December 9, 2024

“I’m sadly not surprised,” said Elena Venegas, an assistant professor from the Bilingual and Literacy Studies department at UTRGV, when asked how she felt about the literacy rate in the Rio Grande Valley.

According to the United Nations Educational, Scientific and Cultural Organization, an agency that promotes world peace and security with education, sciences and culture, a literacy rate is the percentage of a community that can read and write.

Venegas said the South Texas Coalition, an organization that wants to improve the quality of life in the Valley with literacy, stated that “south of San Antonio there is only 58% literacy rate, according to the 2010 Census.”

The assistant professor said the data is “incomplete” because it showed her literacy in English but not in Spanish. The United State Census Bureau’s American Community Survey reported in 2015 that 83.3% of Texans speak Spanish.

“General statistics may not be reflective of a particular area or region or town,” Venegas said. She mentioned that when she was living in Waco, the population was not as bilingual as the Rio Grande Valley; she has been living in the Valley for four years as of this publication.

In addition to being able to read and write, Venegas noted that speaking and listening are a part of a literacy rate.

“A lot of the text people encounter nowadays is multimodal,” she said. “It involves not only text but also there might be images or videos, like sound associated with it. That’s definitely a skill that’s needed for the future. I think that’s also maybe not as reflected in the literacy statistics.”

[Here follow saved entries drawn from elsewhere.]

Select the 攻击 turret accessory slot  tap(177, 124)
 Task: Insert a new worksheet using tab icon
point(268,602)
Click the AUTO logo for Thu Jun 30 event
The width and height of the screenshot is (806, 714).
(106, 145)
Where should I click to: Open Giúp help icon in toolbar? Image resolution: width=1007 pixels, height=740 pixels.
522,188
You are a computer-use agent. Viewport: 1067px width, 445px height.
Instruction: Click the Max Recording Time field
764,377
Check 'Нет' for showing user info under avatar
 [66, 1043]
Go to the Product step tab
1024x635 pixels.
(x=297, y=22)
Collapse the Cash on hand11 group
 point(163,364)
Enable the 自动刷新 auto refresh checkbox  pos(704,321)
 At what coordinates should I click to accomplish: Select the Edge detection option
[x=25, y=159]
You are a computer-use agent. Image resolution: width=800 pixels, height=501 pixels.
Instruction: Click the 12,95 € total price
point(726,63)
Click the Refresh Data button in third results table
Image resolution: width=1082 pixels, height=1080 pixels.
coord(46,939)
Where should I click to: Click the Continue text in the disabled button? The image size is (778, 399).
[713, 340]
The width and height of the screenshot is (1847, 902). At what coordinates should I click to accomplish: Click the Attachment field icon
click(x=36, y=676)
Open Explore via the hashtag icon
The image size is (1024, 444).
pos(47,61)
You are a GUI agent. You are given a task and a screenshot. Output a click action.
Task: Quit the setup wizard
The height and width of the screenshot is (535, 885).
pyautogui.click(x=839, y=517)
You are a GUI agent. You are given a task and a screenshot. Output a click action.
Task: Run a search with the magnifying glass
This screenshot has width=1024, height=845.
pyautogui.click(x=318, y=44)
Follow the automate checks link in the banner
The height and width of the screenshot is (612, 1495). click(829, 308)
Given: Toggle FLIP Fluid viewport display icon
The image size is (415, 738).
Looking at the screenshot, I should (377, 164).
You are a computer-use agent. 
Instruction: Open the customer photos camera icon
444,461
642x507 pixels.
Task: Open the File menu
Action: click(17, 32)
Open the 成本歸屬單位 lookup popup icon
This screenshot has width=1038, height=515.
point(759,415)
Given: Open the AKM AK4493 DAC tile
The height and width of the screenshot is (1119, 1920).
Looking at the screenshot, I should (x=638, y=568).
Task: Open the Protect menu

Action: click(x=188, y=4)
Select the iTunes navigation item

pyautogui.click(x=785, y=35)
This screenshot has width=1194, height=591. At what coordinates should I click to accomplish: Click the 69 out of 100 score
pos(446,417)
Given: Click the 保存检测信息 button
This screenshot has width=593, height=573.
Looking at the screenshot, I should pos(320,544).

Regardless of the literacy statistics about South Texas, one person wants to challenge it.

Cecilia Martínez, an AP Spanish literature teacher at IDEA Public Schools and UTRGV alumna, started a social media business to encourage reading in the Valley. She named her digital business RGVLector; this is also its name on Instagram. It stems from two ideas: relating to the community and the Spanish word lector (reader). She saw several small businesses that used “RGV” in their names and wanted people to identify her business as “the business we have online for the Valley for books,” she said via a Zoom interview. The business owner wants to show that “the Valley likes to read.”

“We are that community, even though people think we’re not,” she said. “We can be that community who likes to read, who likes to open books for fun, just like we do with Netflix and Hulu.”

While Martínez spends most of her weekdays teaching, she works on RGVLector during the weekends. Her tasks include taking and editing photos for social media, organizing bins full of multilingual books into genres, designing flyers and cleaning her products to minimize the spread of COVID-19.

“I’m having fun,” she said. “It’s not even like, ‘Oh, I’m [going to] earn money and [I’ll] get rich.’ It’s like, I’m having fun. It’s really nice.”

Books have been in Martínez’s life for as long as she could remember. She recalled reading a Spanish magazine that published gossip articles, how-to guides on persuasion and small novels; that hooked her. Additionally, her grandfather was a poet and writer; he had a small library in his home that had books in Spanish. When Martínez’s grandfather sold his house to her father, they inherited the library. Martínez spent a lot of time in it. She saw her father flipping through books and her mother reading magazines.

“The fact we actually had a library at our home was a big factor [for] me [to be] interested in reading,” she said.

The influence books had on Martínez came outside of her home, too. She would go to bookstores; however, overtime the number of bookstores in the Valley dwindled. One closed bookstore that comes to mind is Waldenbooks in the Valley Vista Mall in Harlingen.

“It was everywhere around me,” she said.

There have been times where doubt was in Martínez’s head. It comes from worrying about having the time and energy for the online business. As a teacher, she spends 40 or more hours at work.

“It’s not just teaching, it’s reports, grades, and meetings with parents, and with other teachers and with your supervisors,” she said. Then, when she is home, she goes through her collection of books and designs on Canva.

“My goal is to work on the weekends,” she said. However, she said she thought that people could purchase a book during the weekdays.

“My worry is that I’m going to get orders, I don’t know, on a Monday and the postal office is not going to be open because I get out at six,” she said.

Additionally, she is concerned about shipping.

“[Do] people want me to go to their houses,” she asked. “I want to make it work … I won’t give up on this. Not that fast.” To motivate herself, she reflects on her resilience in handling stress, such as getting her bachelor’s and master’s degrees.

“Amazing doctors [and] amazing professors, but very strict,” she said. “I went through this master’s that everyone thought was so easy. … You don’t want to know what I’m capable of.”

She added that working for IDEA developed her motivation to maintain her digital business.

Since she was 15 years old, Martínez’s dream is being a book publisher. She wants to publish herself and other RGV writers. She hopes that RGVLector will help her achieve that dream.

“We can start little,” the UTRGV alumna said. “Obviously, let’s not create a book right now or [be] a publisher right now. But let’s create something that allows people to read with books that people, like me, already have.”